* [Tasks to perform]
[1] In the passage on obesity medications, how many companies in the space were looked at?
[2] Please duplicate the stretch of the passage on obesity medications from "The reason that's" through "in and we...".
==== Text block ====
The reason that's so important, going back to clinical, is that there is an opportunity to marry the two around behavior change and ensuring that people develop these healthy habits long term, and also what a clinical pathway really ultimately helps somebody do, which is adhere to healthy habits. I think that's a misconception around the medications, is that you just take them and lose weight. Well, if you want to have the best outcomes for long- term and make sure you're managing your lean muscle mass and getting the right nutrient density, you also need to pair that with behavior change. All of the clinical trials around these medications are done alongside lifestyle therapy as well. Yes, when we came in and we...
I mentioned that one of the first things I did in the first month that I was, you know, took this role, was to take a look at all the new modalities that were out there. It was about almost a year- to- date when I joined that the medications had been approved for obesity. I was really shocked that nobody in the company was thinking about what we could do in the space. We immediately set up an incubator around it. I recall a couple of months later sitting down with our scientific advisory board. We have medical doctors who are prescribing the medications, and they were talking about these drugs like they were game changers. That's what they are.
We were also hearing over and over again that the needs around people who are on these medications are really great and that somewhere it's a wide space that a company like ours could help address. That's when we decided to move from building it on our own to buying. We looked at over 30 different companies in the space, and Sequence stood out, not only because they have built, from a tech-first perspective, a process that makes the insurance, the access to the medications easier through putting the insurance process on tech rails, but also because we had values alignment around the way that they were operating their clinician network, the protocols, prescribing a wide formulary.
==== Provided material ====
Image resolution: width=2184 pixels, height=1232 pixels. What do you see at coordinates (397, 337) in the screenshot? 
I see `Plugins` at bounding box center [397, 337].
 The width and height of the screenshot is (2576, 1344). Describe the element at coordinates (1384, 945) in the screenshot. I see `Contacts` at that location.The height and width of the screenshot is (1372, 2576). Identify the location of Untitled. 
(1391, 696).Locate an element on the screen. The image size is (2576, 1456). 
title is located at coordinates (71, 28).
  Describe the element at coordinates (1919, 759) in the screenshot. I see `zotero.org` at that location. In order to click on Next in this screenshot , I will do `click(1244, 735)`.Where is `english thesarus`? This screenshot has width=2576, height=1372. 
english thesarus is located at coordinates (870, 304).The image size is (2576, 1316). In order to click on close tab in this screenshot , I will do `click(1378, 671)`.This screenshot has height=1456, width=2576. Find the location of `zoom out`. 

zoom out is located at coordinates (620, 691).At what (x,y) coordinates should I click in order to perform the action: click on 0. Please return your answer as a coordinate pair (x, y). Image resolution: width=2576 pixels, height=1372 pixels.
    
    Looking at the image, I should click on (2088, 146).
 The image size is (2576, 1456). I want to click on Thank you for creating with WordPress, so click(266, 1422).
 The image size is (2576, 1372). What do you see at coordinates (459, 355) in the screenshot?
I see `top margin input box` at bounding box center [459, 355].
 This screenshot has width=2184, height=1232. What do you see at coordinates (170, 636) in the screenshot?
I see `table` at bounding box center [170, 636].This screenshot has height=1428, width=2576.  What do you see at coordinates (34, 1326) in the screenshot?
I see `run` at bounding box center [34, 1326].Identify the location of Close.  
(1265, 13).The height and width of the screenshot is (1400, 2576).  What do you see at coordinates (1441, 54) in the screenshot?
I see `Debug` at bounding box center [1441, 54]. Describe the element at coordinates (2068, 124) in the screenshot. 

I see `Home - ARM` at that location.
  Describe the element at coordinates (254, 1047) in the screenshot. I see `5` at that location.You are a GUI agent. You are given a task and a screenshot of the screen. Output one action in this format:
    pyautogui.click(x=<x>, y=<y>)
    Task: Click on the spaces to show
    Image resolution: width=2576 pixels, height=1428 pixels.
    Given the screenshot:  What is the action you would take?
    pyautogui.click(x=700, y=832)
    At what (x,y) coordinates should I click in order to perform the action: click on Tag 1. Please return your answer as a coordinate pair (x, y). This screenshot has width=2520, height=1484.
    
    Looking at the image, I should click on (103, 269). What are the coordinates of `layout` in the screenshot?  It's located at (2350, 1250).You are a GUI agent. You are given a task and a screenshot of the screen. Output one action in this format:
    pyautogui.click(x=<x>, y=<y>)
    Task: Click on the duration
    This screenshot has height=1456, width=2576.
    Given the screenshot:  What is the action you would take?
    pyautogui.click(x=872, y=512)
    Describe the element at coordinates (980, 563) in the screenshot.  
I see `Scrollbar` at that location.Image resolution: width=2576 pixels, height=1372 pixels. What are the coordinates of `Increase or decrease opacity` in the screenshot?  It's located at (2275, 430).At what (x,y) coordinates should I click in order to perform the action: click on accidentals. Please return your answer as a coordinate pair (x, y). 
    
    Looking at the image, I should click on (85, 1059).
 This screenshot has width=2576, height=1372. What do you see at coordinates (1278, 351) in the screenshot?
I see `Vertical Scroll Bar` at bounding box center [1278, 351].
====
* [Results by task]
[1] Over 30 companies.

[2]
The reason that's so important, going back to clinical, is that there is an opportunity to marry the two around behavior change and ensuring that people develop these healthy habits long term, and also what a clinical pathway really ultimately helps somebody do, which is adhere to healthy habits. I think that's a misconception around the medications, is that you just take them and lose weight. Well, if you want to have the best outcomes for long- term and make sure you're managing your lean muscle mass and getting the right nutrient density, you also need to pair that with behavior change. All of the clinical trials around these medications are done alongside lifestyle therapy as well. Yes, when we came in and we...